Social media requires a much more constant intake and rapid response/action based on data than web sites typically do. Having the appropriate tools, processes, and people in place to respond to conversations with appropriate (minimal) latency is key.

Key challenges to effectively managing this aspect of social media data include: determining a reasonable scope, being realistic about the available on-going people who will manage the process, and, to a lesser extent, selecting the appropriate set of tools. Tool selection is challenging because this is the area where the majority of social media platforms are choosing to play — from online listening platforms like Radian6, Sysomos, Alterian, and Syncapse; to “social relationship management” platforms like Vitrue, Buddy Media, Wildfire, (Adobe) Context Optional, and Shoutlet; and even to the low-cost platforms such as Hootsuite and TweetDeck. These platforms have a range of capabilities, and their pricing models vary dramatically.

Performance Measurement

Ahhh, performance measurement. When it comes to social media, it definitely falls in the “simple, but not easy” bucket. And, it’s an area where marketers are perpetually dissatisfied when they discover that there is no “value of a fan” formula, nor is there “the ROI of a tweet.” But, any marketer who has the patience to step back and consider where social media plays in his/her business can absolutely do effect performance measurement and report on meaningful business results!

Chapters 4 and 5 of John Lovett’s book, Social Media Metrics Secrets, get to the heart of social media performance measurement by laying out possible social media objectives and appropriate KPIs therein.
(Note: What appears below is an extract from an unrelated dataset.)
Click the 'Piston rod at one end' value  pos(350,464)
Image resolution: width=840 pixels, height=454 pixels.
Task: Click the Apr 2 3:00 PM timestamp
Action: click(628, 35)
High on my list is to make it through Olivier Blanchard’s Social Media ROI: Managing and Measuring Social Media Efforts in Your Organization, as I’m confident that his book is equally full of usable gems when it comes to quantifying the business value delivered from social media initiatives.

When it comes to technologies for social media performance measurement, we generally find ourselves stuck trying to make use of the Operational Execution platforms. They all tout their “powerful analytics,” but their product roadmaps have typically been driven more by “listenting” and “publishing” features than they have been driven by “metrics” capabilities. With Google’s recent announcement ofGoogle Analytics Social Reports, and with Adobe’s recent announcement of Adobe Social, this may be starting to change.

(Social-Enhanced) CRM

Leveraging social media data to improve customer relationship management is something that there has been lots of talk about…but that very few companies have successfully implemented. At its most intriguing, this means companies identifying — through explicit user permission or through mining the social web — which Twitter users, Facebook fans, Pinterest users, Google+ users, and so on can be linked to their internal systems. Then, by listening to the public conversations of those users and combining that information with internally-captured transactional data (online purchases, in-store purchases, loyalty program membership, email clickthroughs, etc.), getting a much more comprehensive view of their customers and prospects. That “more comprehensive view,” in theory, can be used to build much more robust predictive models that can let the brand know how, when, and with what content to engage individual customers to maximize the value of that relationship for the brand.

The challenges are twofold:

  • Consumer privacy concerns — even if a brand doesn’t do anything illegal, consumers and the press have a tendency to get alarmed when they realize how non-anonymous their relationship with the brand is (as Target learned…and they weren’t even using social media data!)
  • Complexity and cost — there is a grave tendency for marketers to confuse “freely available data” with “data that costs very little to gather and put to good use.” Companies’ customer data is data they have collected through controllable interactions with consumers — through a form they filled out on the web, through a credit card being run as part of a purchase, through a call into the service center, etc. Data that is pulled from social media platforms is at the whim of the platforms and the whim of the consumer who set up the account. No company (except Twitter) can go out to a Twitter account and, in an automated fashion, bring back the user’s email address, real name, gender, or even country of residence. It takes much more sophisticated data crawling, combined with probabilistic matching engines, to get this data.

Despite these challenges, this is an exciting opportunity for brands. And, the technology platforms are starting to emerge, with the three that spring the most quickly to my mind being Causata, iJento, and Quantivo.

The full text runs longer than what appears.